At trial, defense counsel timely objected to the statements by the prosecutor. However, defense counsel failed to include the objections in the motion for new trial. Defendant’s counsel on appeal requests that we review this issue for plain error. Under plain error review, we will grant relief only if the trial court’s action resulted in manifest injustice or miscarriage of justice. Id.; State v. Childers, 801 S.W.2d 442, 444 (Mo.App.1990). The appellant bears the burden of establishing that the alleged error resulted in manifest injustice. Id.

During voir dire, and again during closing argument, the prosecutor told the jurors that the burden of proof beyond a reasonable doubt applied only to the elements of the crime. Defendant’s position is that these statements were a misstatement of the law in that they excluded the burden of proof beyond a reasonable doubt from applying to any of the facts not specifically mentioned in the verdict director. Further, since these facts were critical to the jury’s determination of whether defendant knowingly possessed cocaine base, the prosecutor’s misstatement of the scope of her burden of proof encouraged the jury to disregard doubts based on those facts.

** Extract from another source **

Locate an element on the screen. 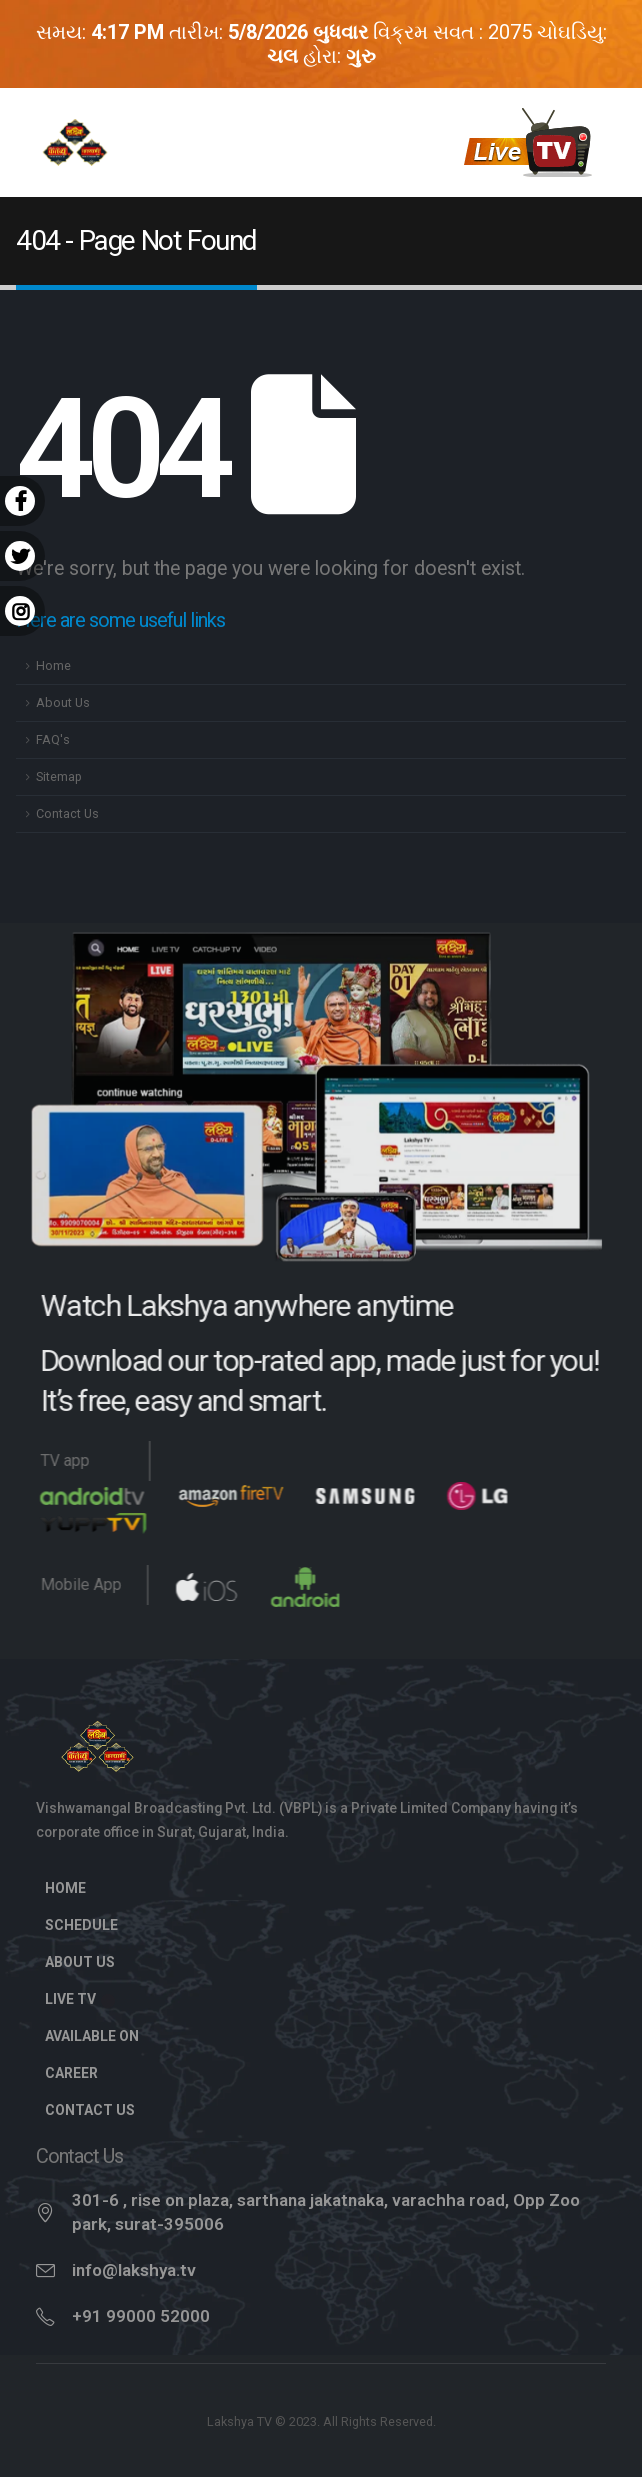 This screenshot has width=642, height=2477. Schedule is located at coordinates (81, 1925).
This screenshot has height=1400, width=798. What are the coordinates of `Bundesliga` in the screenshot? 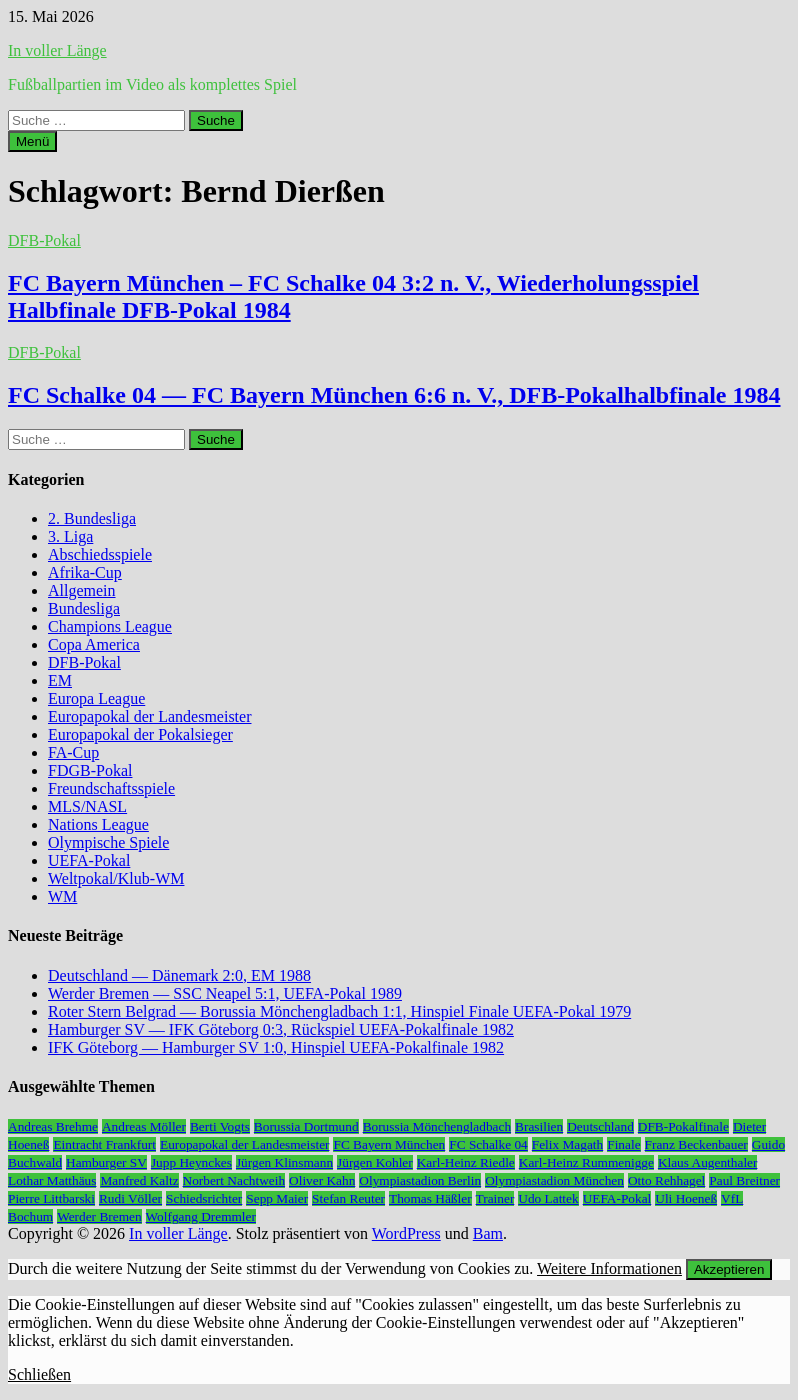 It's located at (84, 608).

In State v. Brown, 822 S.W.2d 529 (Mo.App.1991), this court addressed this same issue. In that case, the prosecutor told the jury that “only the elements have to be proven to you beyond a reasonable doubt.” We held in Brown that it is clearly error for the State to define “beyond a reasonable doubt.” Id. at 530. However, the State may discuss the concept of reasonable doubt without attempting to define it. Id. We held that the prosecutor’s comment that only the elements have to be proven beyond a reasonable doubt was a discussion of the burden of proof rather than an attempt to define reasonable doubt. Id. As such, we found that no error occurred. Id. at 531.

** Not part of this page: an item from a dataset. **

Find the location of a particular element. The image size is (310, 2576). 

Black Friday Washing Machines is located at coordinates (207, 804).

In accordance with Brown, we find that the prosecutor’s alleged erroneous statements did not constitute plain error. Point denied.

Defendant’s final claim of error is based on the trial court’s use of a jury instruction patterned after MAI-CR3d 302.04 which defines reasonable doubt. Defendant argues that the given definition of reasonable doubt diminished the meaning below the level mandated by due process and § 546.070(4) RSMo 1986. This instruction has been examined by the Missouri Supreme Court and found constitutionally sound. State v. Ervin, 835 S.W.2d 905, 924 (Mo. banc 1992). Point denied.

The judgment is affirmed.

GRIMM, P.J., and CARL R. GAERTNER, J., concur. 
      
      . We agree with the trial court’s statement to the prosecutor that if the state is going to run the arrest records of the jury panel, the results of that check must be timely furnished to defense counsel.
     
      
      . Our Supreme Court has since decided the issue. State v. Whitfield, 837 S.W.2d 503 (Mo. banc 1992).